This could be attained by rewriting the script using the /filter command, and this would be a *bit* faster. But in this case, I'd prefer changing only the read command line: to a regex search.
Change this line:
while ($read(quotes.txt,nw,* $+ $2- $+ *,%nr)) {
to:
while ($read(quotes.txt,ntr,$+(/\d+\\.*\Q,$2-,\E.*\\.+\\/i),%nr)) {
Trying to explain the regular expression part $+(/\d+\\.*\Q,$2-,\E.*\\.+\\/i)
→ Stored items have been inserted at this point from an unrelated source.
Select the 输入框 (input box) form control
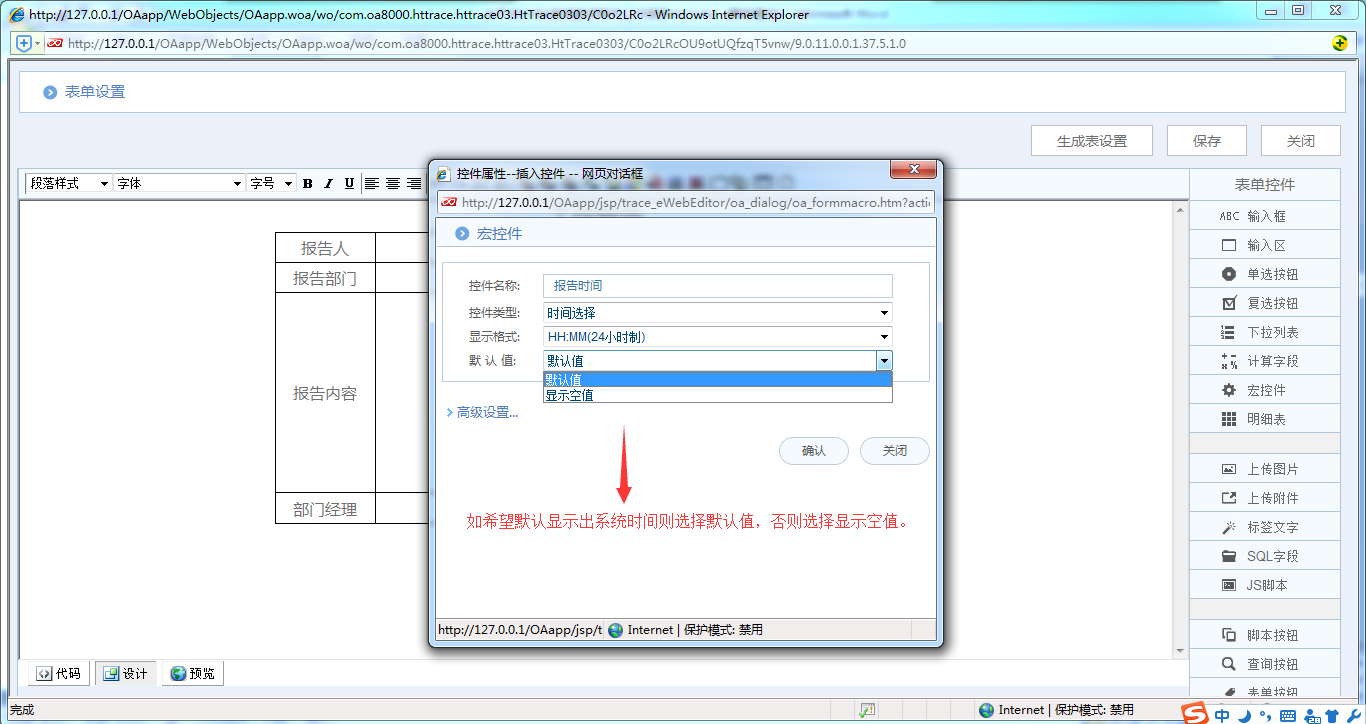click(1264, 215)
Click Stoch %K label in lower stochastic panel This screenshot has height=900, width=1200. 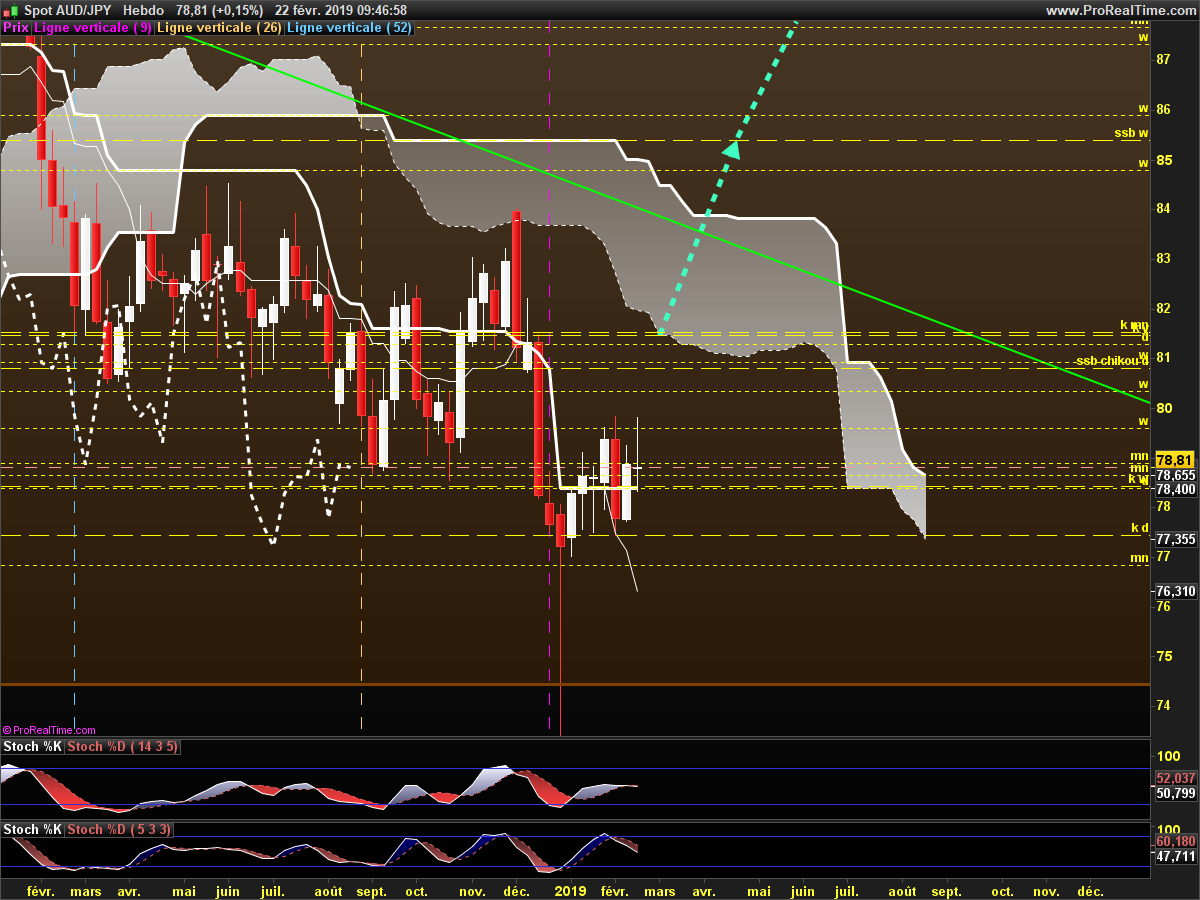coord(32,830)
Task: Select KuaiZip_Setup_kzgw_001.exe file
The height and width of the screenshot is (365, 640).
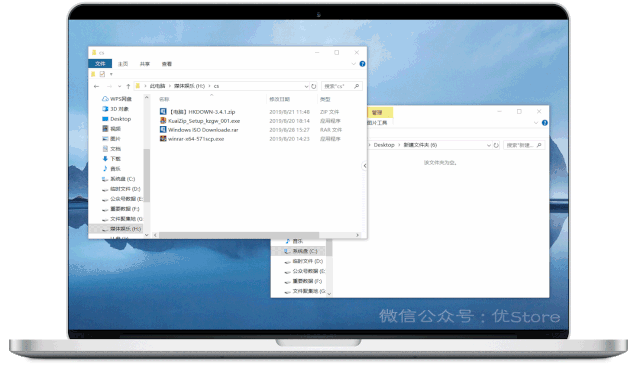Action: tap(200, 121)
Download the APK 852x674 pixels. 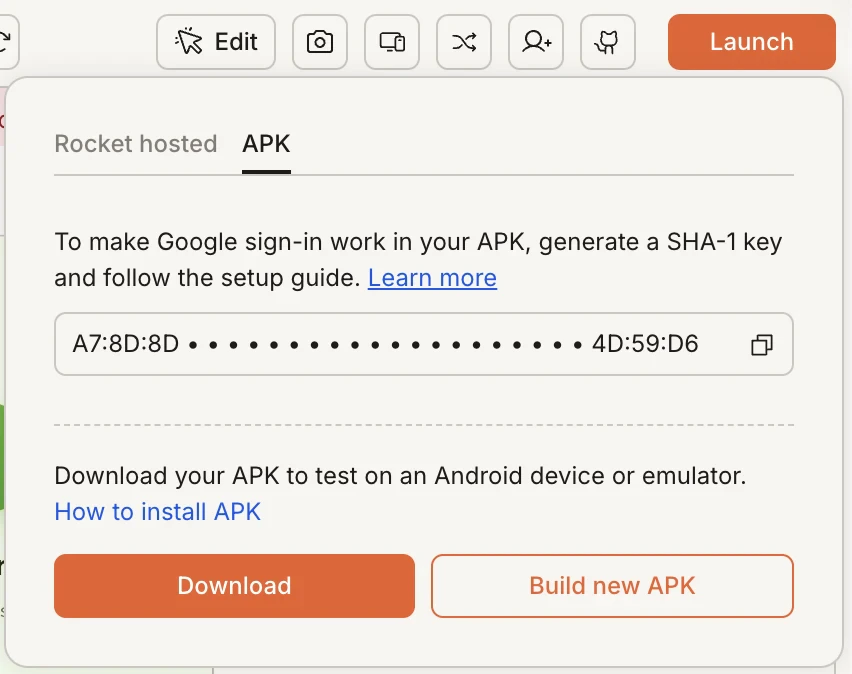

(I'm not that good with regex, hope it works at all
)
$+(/\d+\\.*\Q
,$2-
,\E.*\\.+\\/i
) -> sticking the other parts together with the provided search term "$2-"
$+(
/\d+\\.*\Q,$2-,\E.*\\.+\\
/i) -> marking the beginn and end of the regular expression, the flag "i" makes the whole regular expression in-between the two // match case-insensitive
$+(/
\d+\\.*\Q,$2-,\E.*\\.+\\/i) -> one or more digits (the "line #" part)
$+(/\d+
\\.*\Q,$2-,\E.*
\\.+
\\/i) -> the backslash to separate the parts: line # - quote - added by and date - rating (the \ char is a char that had to be "escaped" inside regular expressions, else it would have another meaning)
$+(/\d+\\
.*\Q,$2-,\E
.*\\.+\\/i) -> zero or more occurances of some char (this works like the * in ordinary wilcard comparisons)
$+(/\d+\\.*
\Q,$2-,
\E.*\\.+\\/i) -> start and end of a "literal" part (that is: the text in between is matched as plain text (else a dot would not mean a literal dot etc... like the backslash thingie above)
$+(/\d+\\.*\Q,$2-,\E.*\\
.+\\/i) -> one or more occurances of some char (this is the part "added by and time")
Note: You cannot use wildcards
inside the matchword part any longer, as the asterisk char is now treated as 'plain text'.
That is: if someone types "!qfind test", the script will check the quotes part of your text file for wildcard matches of *test* - as it did before. But "!qfind *test*" would now mean a search for
**test
** (blue ones being literal asterisks, red ones being the 'wildcard search')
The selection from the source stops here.